Below, is a land lease record from Rasharkin Parish, Co. Antrim showing that an Elizabeth McAlonan and her deceased husband or father, Robert, went by the name Cameron, circa 1786 (this assumes that she was not a McAlonan who by coincidence married someone by the name of Cameron). Given that there is extensive evidence of the Macaloney's being part of Clan Cameron, and often interchanging their name with Cameron when leaving Lochaber, this lease record is further supporting evidence that the McAlonan's, or at-lease a significant portion of them, were Macaloney's.
Religion: A sensitive but relevant topic is that of religion. Today, many MacAlonan's and Macaloney's may be Roman Catholic (RC) but many more are non-RC such as Protestants, Baptists, Episcopalian, etc. It is believed the planted Macaloney's who settled Antrim from Scotland, 'Irished' their name to McAlonan and Moloney to fit in better with the local, predominantly RC, populace.

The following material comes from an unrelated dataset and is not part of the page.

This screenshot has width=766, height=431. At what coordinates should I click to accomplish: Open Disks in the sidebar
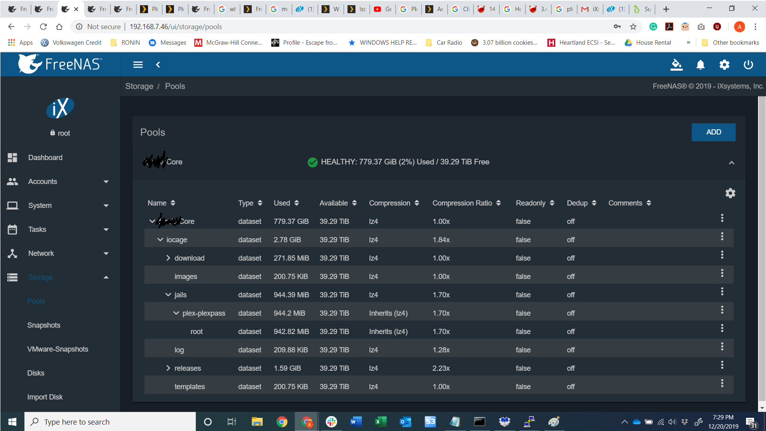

It may actually be that they did this to avoid persecution because a number of Macaloney's appear to have been very active in the Loyal Orange Lodge, as evidenced by the Ballymena Memorial Arch to Sir Knt. Bro. Alexander McAloney, shown below.

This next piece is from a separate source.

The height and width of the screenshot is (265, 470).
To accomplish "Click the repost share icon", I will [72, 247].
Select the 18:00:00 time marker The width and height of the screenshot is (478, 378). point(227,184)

Many of the Macaloney's who left Antrim to return back to Scotland were protestant and active in the Orange Lodge. Of those Macaloney's who went to Canada and the USA, Mrs. Margaret Tuttle, in her comprehensive treatise The McAloney Family of North America , showed that the 11 families who are the source of most N. American Macaloney's all changed their name from McAlonan to Macaloney, and that all of them were non-RC. In fact, one of their ancestors was reported to have spent time in a dungeon in Antrim! With such a prominent Orange Lodge martyr(?) as Sir Knt., Bro. Alexander McAloney as well as a relative (Alexander or another McAloney?) being put in a dungeon, it is no wonder that other less staunch Macaloney relatives would 'Irish' their name to McAlonan or Moloney to avoid persecution and/or retribution.